Colonial Pasts Are Confronted in Lisa Reihana’s Moving Wallpaper

“I’m engaging with both sides of my heritage.” In her epic portrayal of Captain Cook’s Pacific voyages the artist reimagines the traditional colonial narrative, and takes a sensitive look at both the natives and the new arrivals.

In what can only really be termed an epic moving wallpaper, Lisa Reihana’s In Pursuit of Venus [Infected] is such a grand work of art that it warrants several repeat viewings. The first time I encountered this mesmeric piece, which chronicles Captain Cook’s arrival on New Zealand and Pacific Island shores, was at the nation’s pavilion at the 2016 Venice Biennale, where the proximity to water heightened the allusions to sea voyaging. Unfortunately, a tour around that epic art show allows little time for intense contemplation, so it is no wonder that so many people have now flocked to the Royal Academy’s survey exhibition Oceania, with the sole intent of experiencing Reihana’s film.

For the artist, this new environment is extremely valuable, and holds personal resonance: “The greater Oceanic context is really interesting, because its 250 years since Captain Cook departed on his voyage, and different aspects become important to different people. Venice is of course a very nationalistic set up, especially the Arsenale, which is built on the age of empire. But here, I’m engaging with both sides of my heritage, as a person of Maori ancestry but also with a mother who is English and Welsh.”

In Pursuit of Venus [Infected], 2015-17 (detail). Courtesy of the artist and ArtProjects
The work, which runs at just under an hour, was originally inspired by Les Sauvages de la Mer Pacifique, a scenic wallpaper conceived by painter and artist Jean-Gabriel Charvet. It depicted an exoticized view of native communities across the Pacific and was considered to be an aesthetic and technical marvel.

“I had to develop a new filmic language, there are no cuts, no editing, which is one of the reasons that I think people want to continue looking”

In Reihana’s contemporary version, she wanted to invoke the same sense of marvel. Her aesthetic language (which combined static illustration with IRL filming) is informed by Charvet’s prints, but in her interpretation the entire world becomes a living, breathing entity through a complex choreograph of moving elements, which offer glimpses into the stories and experiences of indigenous people and voyagers alike, building a vibrant tapestry that evokes a sense of wonder and intrigue on both sides.

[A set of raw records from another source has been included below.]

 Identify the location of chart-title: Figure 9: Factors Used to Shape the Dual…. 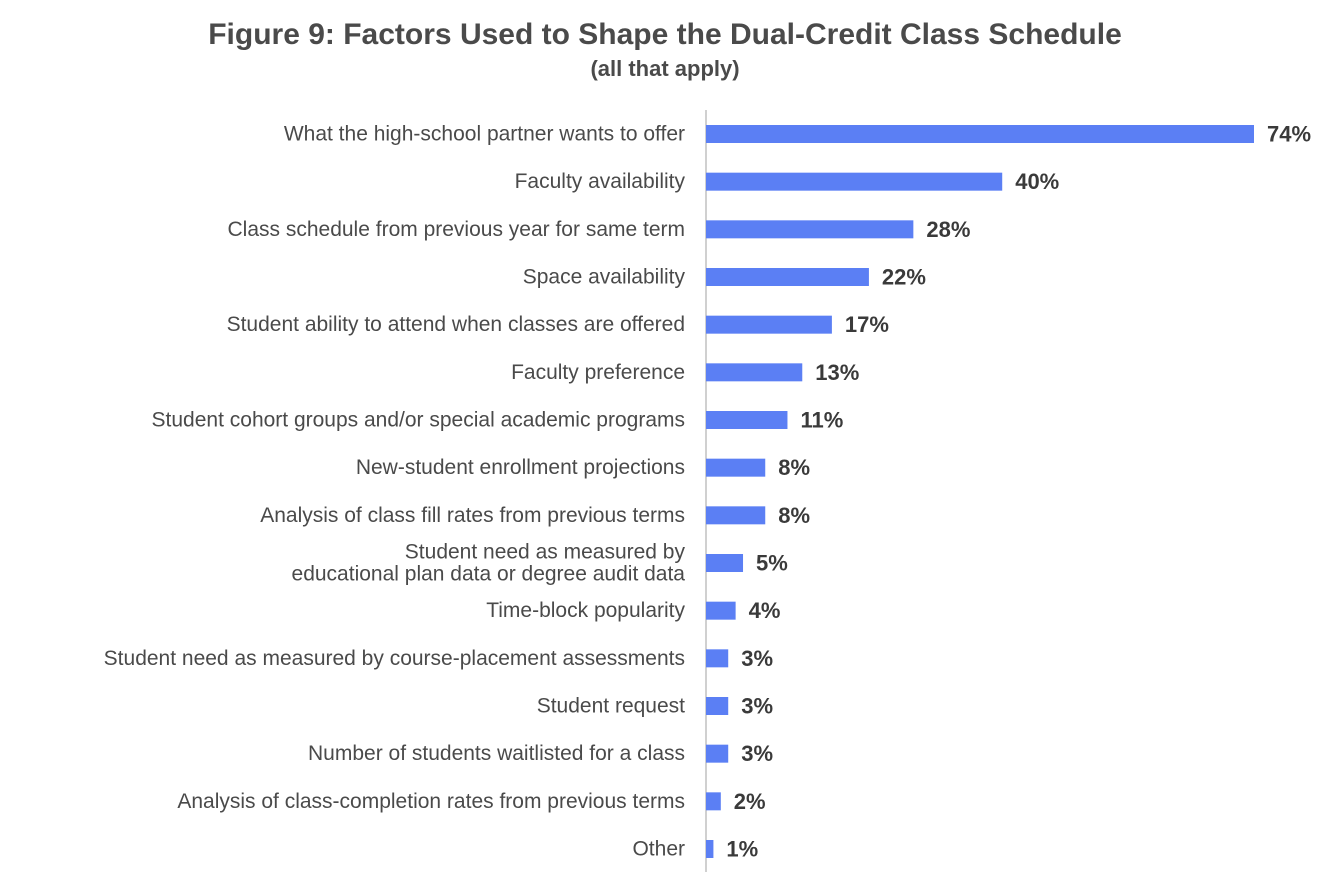
(665, 34).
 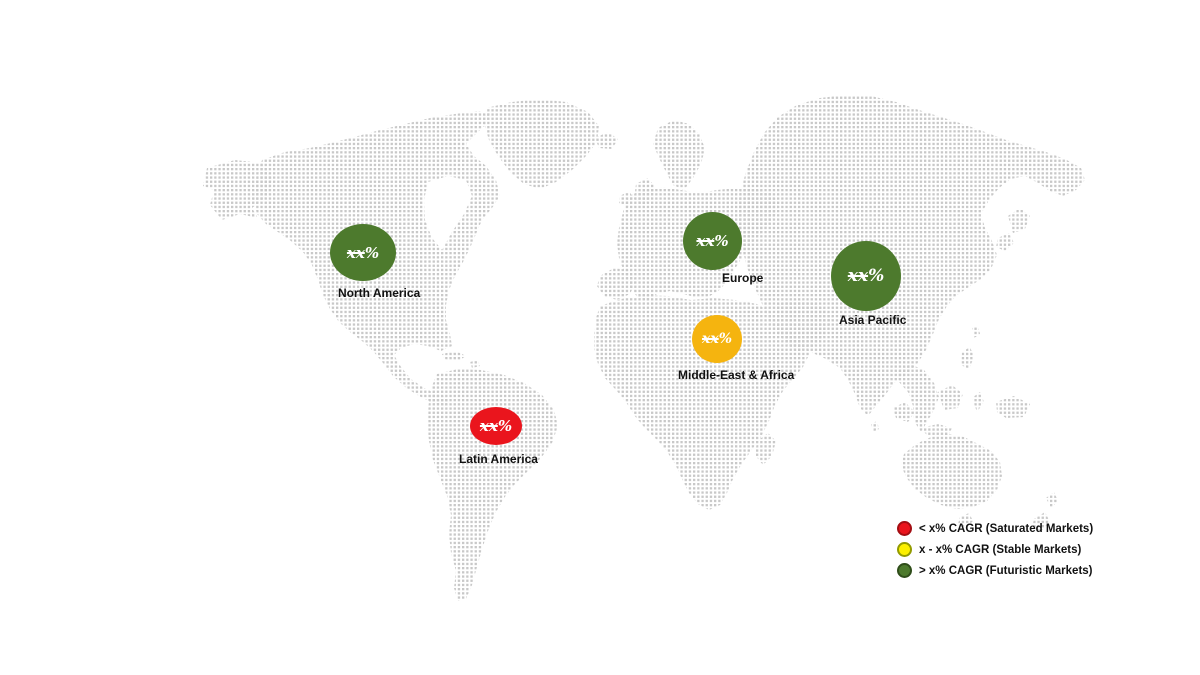 I want to click on legend-dot-futuristic, so click(x=904, y=570).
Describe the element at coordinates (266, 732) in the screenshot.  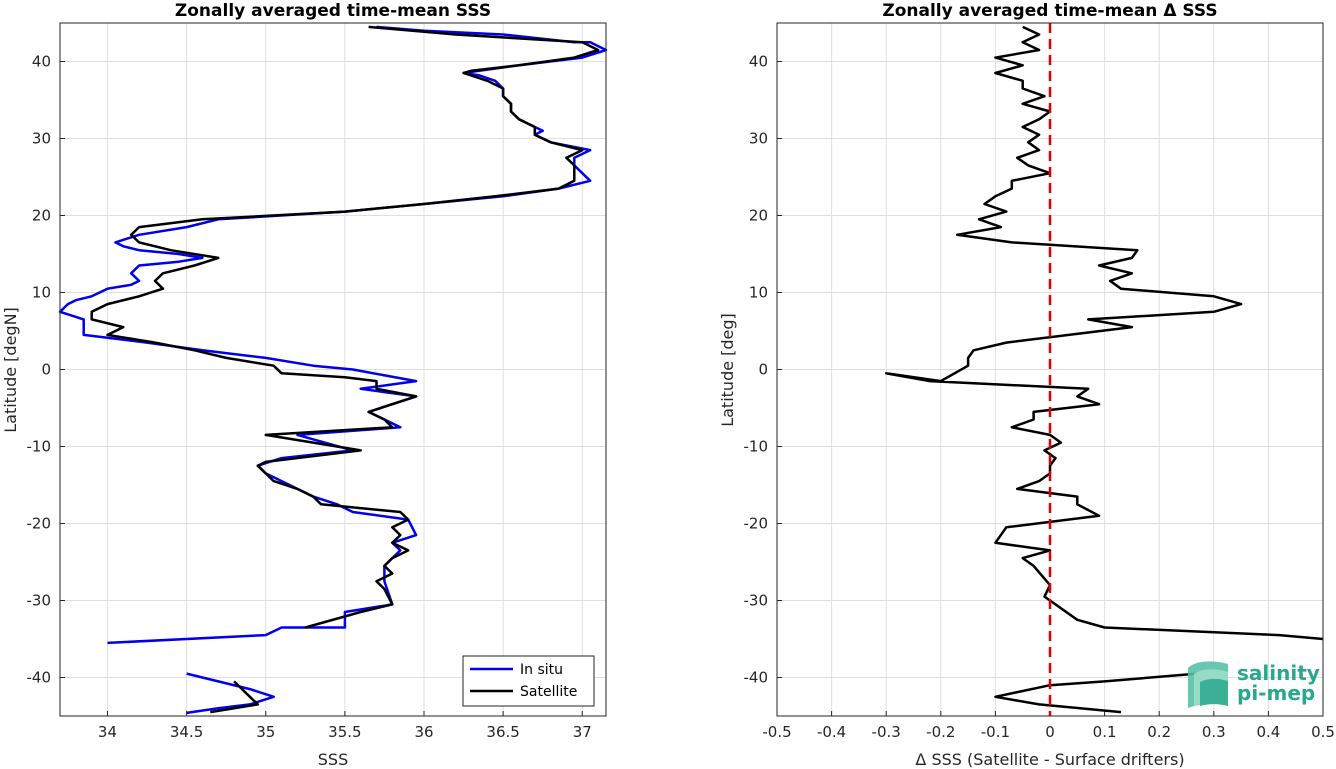
I see `left-x-tick-label: 35` at that location.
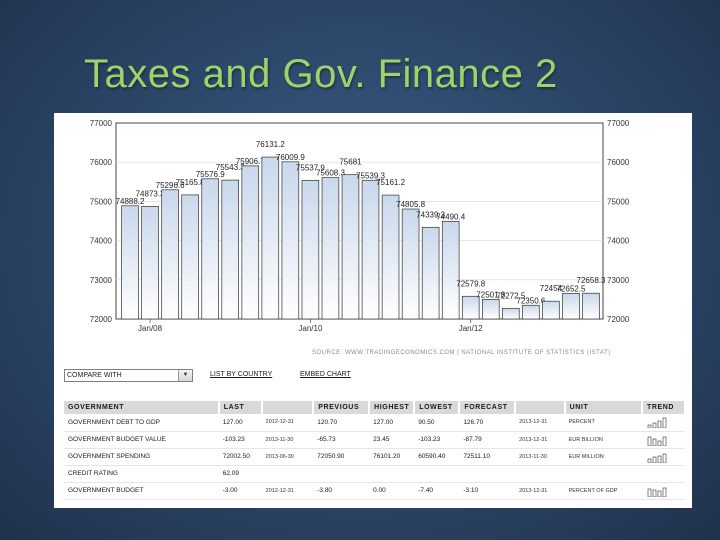  Describe the element at coordinates (128, 376) in the screenshot. I see `compare-with-select: COMPARE WITH ▼` at that location.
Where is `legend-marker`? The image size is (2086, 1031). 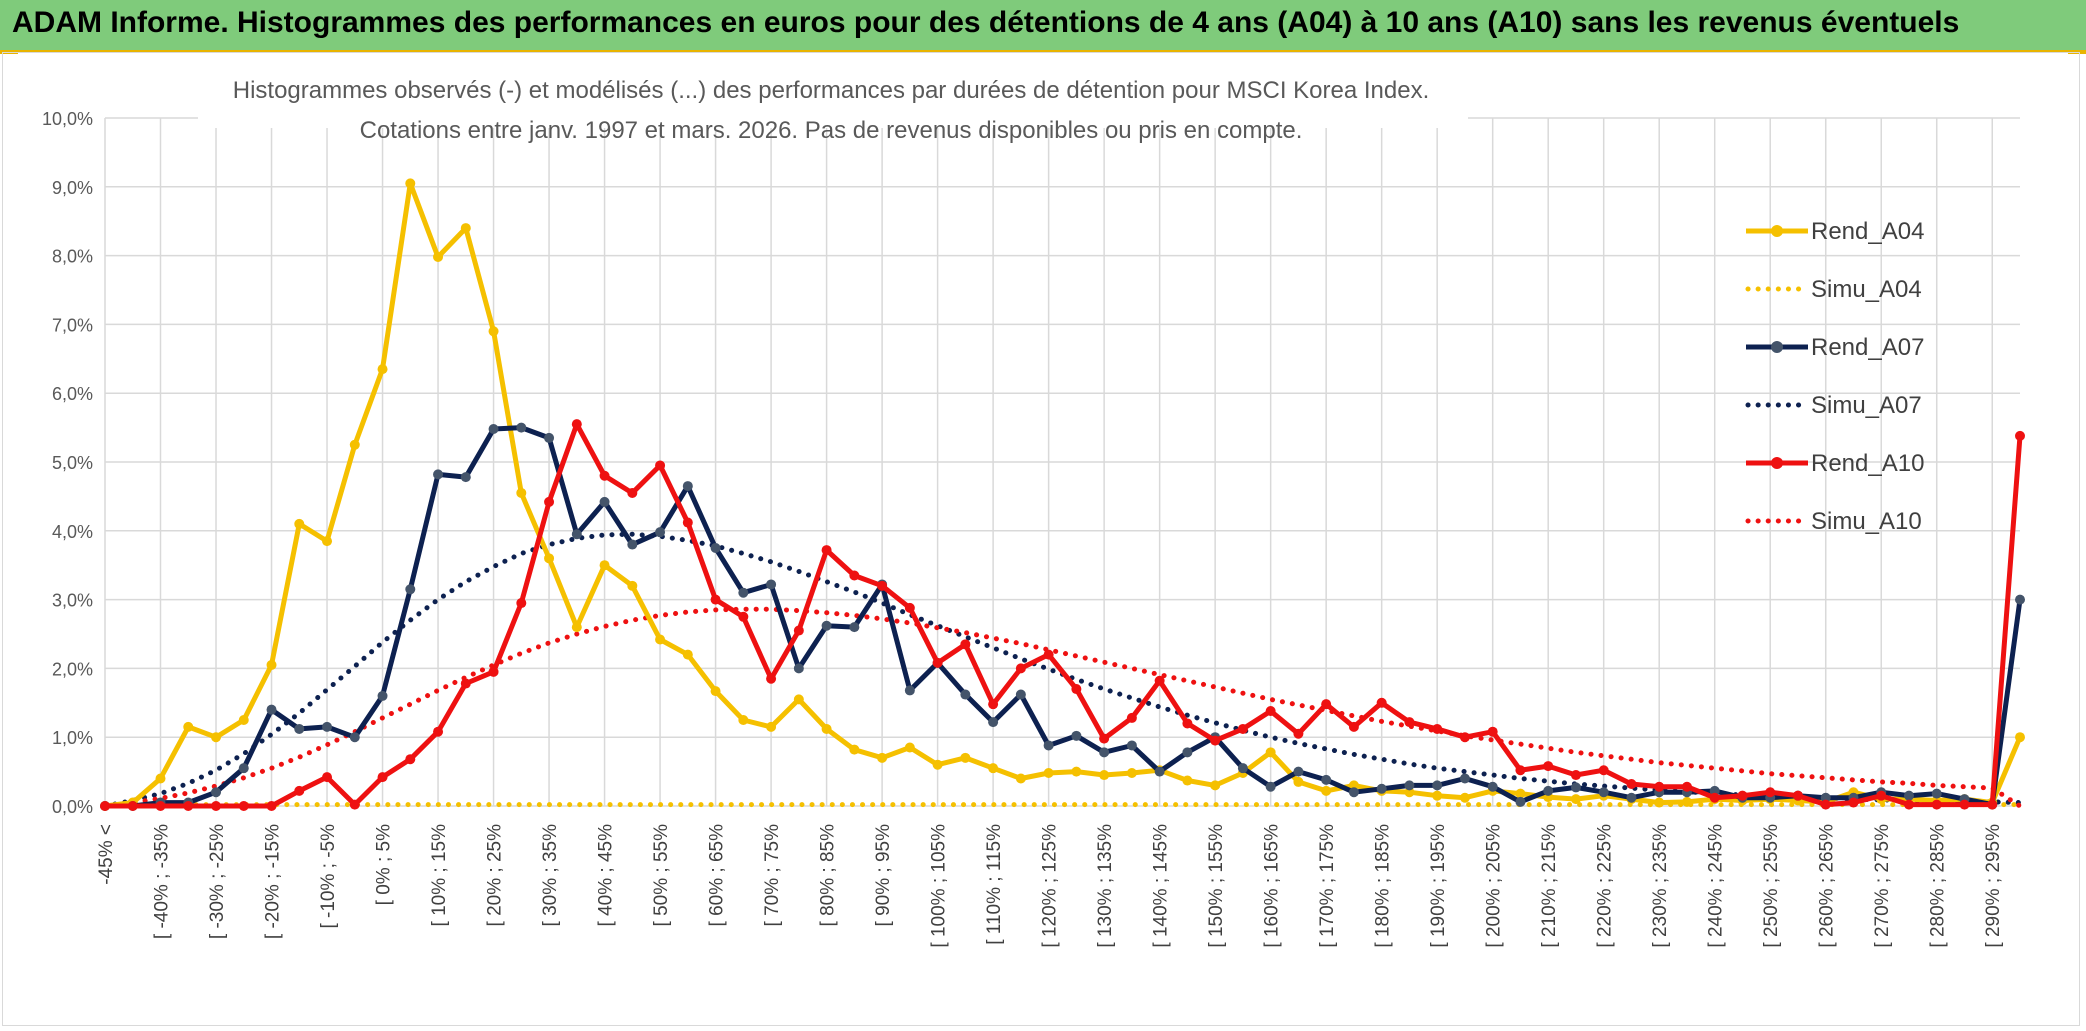 legend-marker is located at coordinates (1777, 347).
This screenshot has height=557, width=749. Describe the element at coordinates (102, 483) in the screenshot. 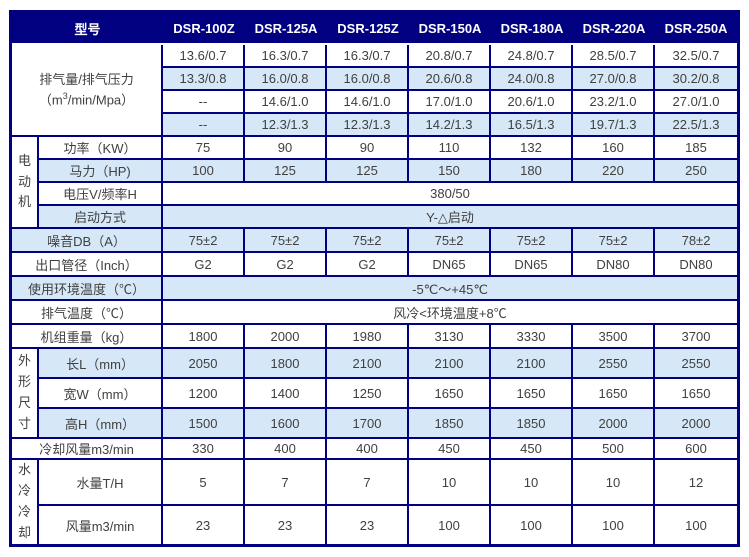

I see `row-label-water-volume: 水量T/H` at that location.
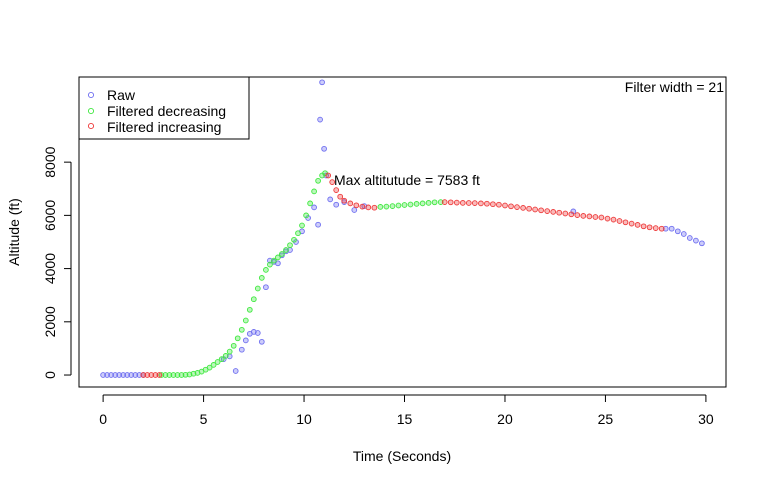 Image resolution: width=766 pixels, height=485 pixels. Describe the element at coordinates (50, 216) in the screenshot. I see `y-tick-label: 6000` at that location.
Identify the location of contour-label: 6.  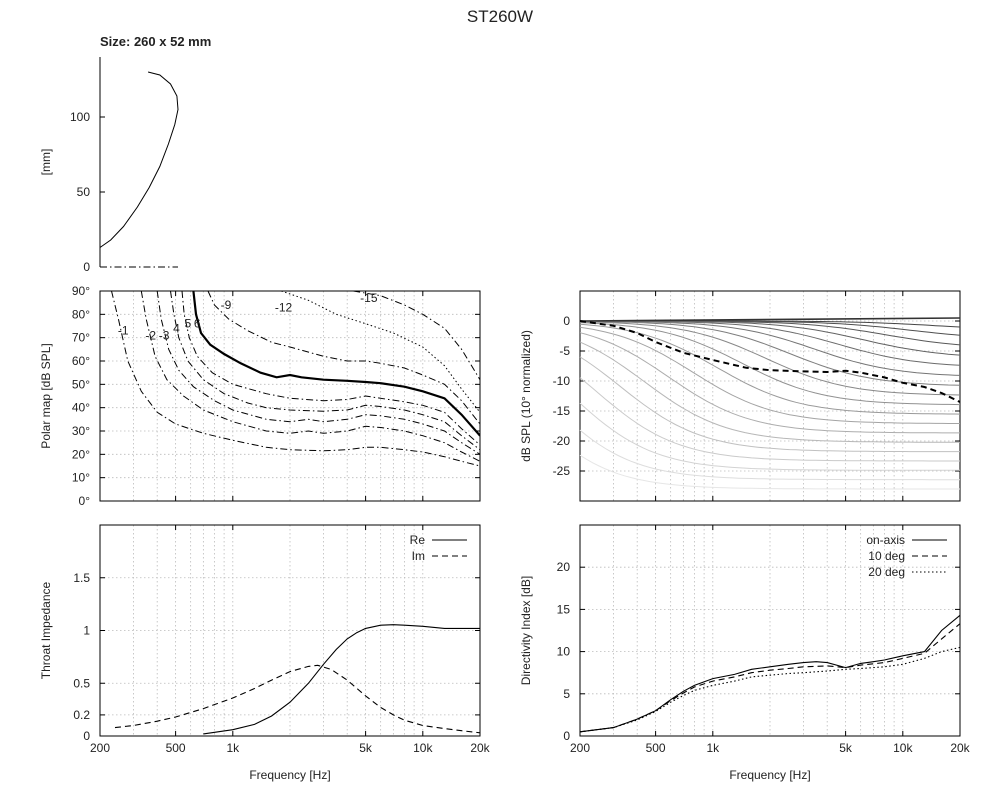
(198, 324).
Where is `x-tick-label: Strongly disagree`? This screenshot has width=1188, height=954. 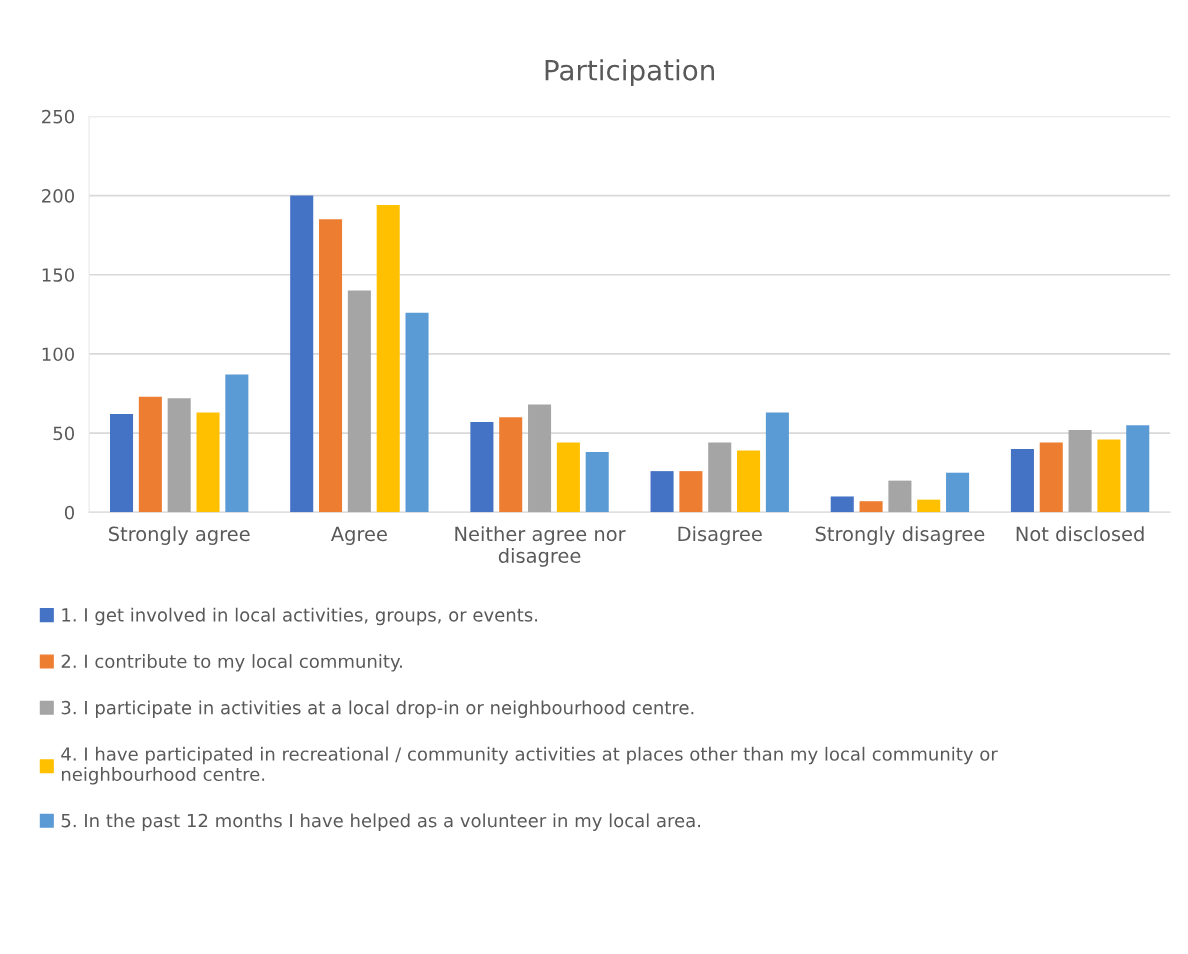 x-tick-label: Strongly disagree is located at coordinates (900, 536).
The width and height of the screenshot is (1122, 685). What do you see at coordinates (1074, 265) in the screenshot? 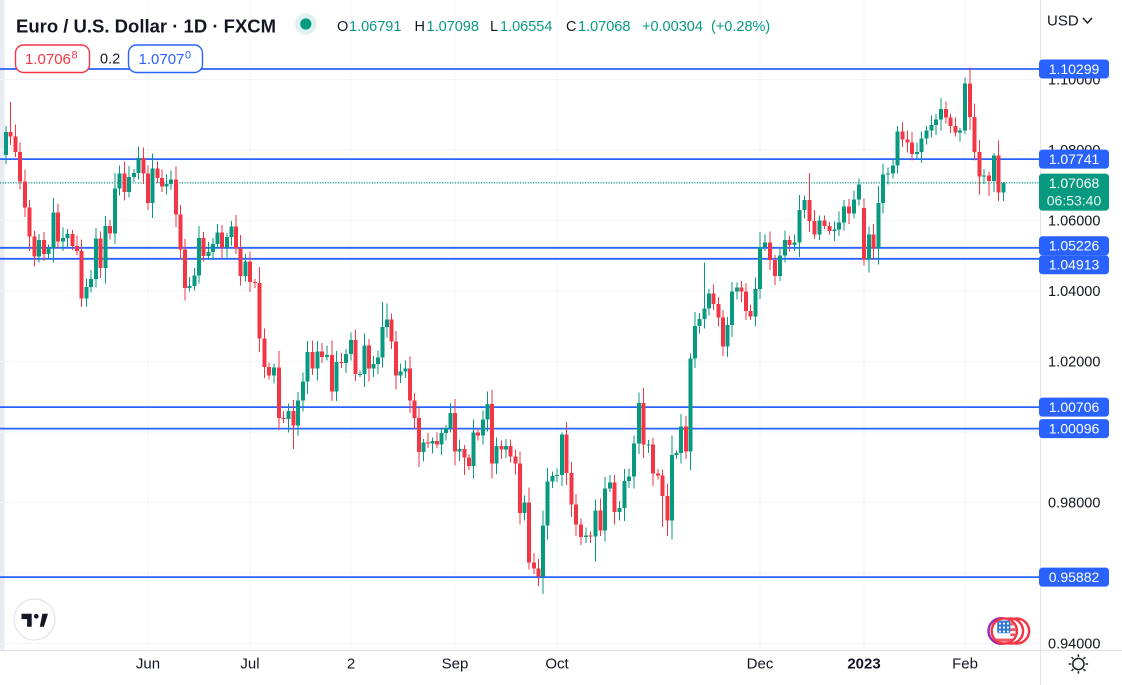
I see `svg-text: 1.04913` at bounding box center [1074, 265].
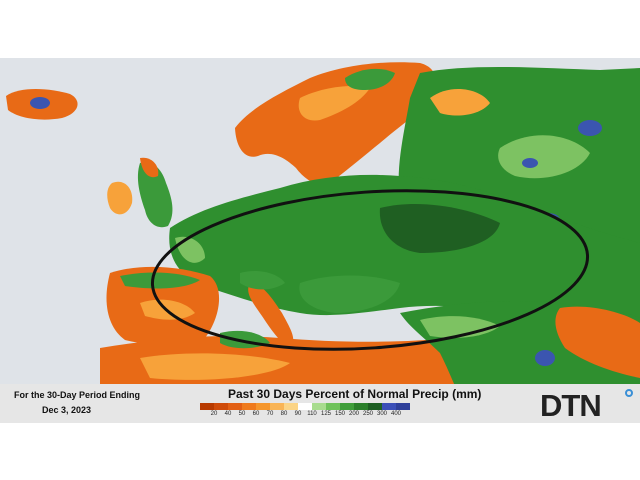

“I had to develop a new filmic language,” explains Reihana. “There are no cuts, no editing, which is one of the reasons that I think people want to continue looking. I never wanted to cut that line—that history.” This sense of a cyclical narrative is actually more embedded than you might think, because the film comprises two versions presented back to back, with the character of Captain Cook played by both a man and a woman. “I wanted to play with gender, specifically because a lot of Pacific people first considered Captain Cook as something like a god, because of the craft he arrived on. Also, he appeared gender non-specific, because he wore britches they couldn’t see his genitals, and women could be leaders in the indigenous community anyway.”

Lisa Reihana , In Pursuit of Venus [infected], 2015-17 (detail) © Image courtesy of the artist and ARTPROJECTS
In Pursuit of Venus [Infected], 2015-17 (detail). Courtesy of the artist and ArtProjects
By queering this history, Reihana offers new ways of addressing a narrative focused on hostile binaries and presents her subjects not as ignorant oppressor and subjugated native, but as a nuanced collective. The crescendos of her soundtrack, which includes hypnotic indigenous songs and the barking commands of British officers, adds to the reciprocal sense of wonder and exchange that her actors convey, before eventually descending into the anticipated violence.

An officer fastidiously records the colours of a fish, while Cook attempts to ingratiate himself with local chiefs and encourages his crew to do the same with ample amounts of rum. Likewise, an indigenous woman attempts to explain the significance of sacred objects, while an elder administers medicine to a sickly crew member.

There is also an incredible sensuality within this work, which explores a mutual attraction between both parties, informed by the accounts Reihana uncovered in her exhaustive research. “Reading things on the page is different, but when you give something to an actor, and they absorb it into their body and show it back to you, you understand things so differently. It’s not an academic process, it’s actually very emotional. It’s all about how these individuals were simply trying to understand what the hell was going on.”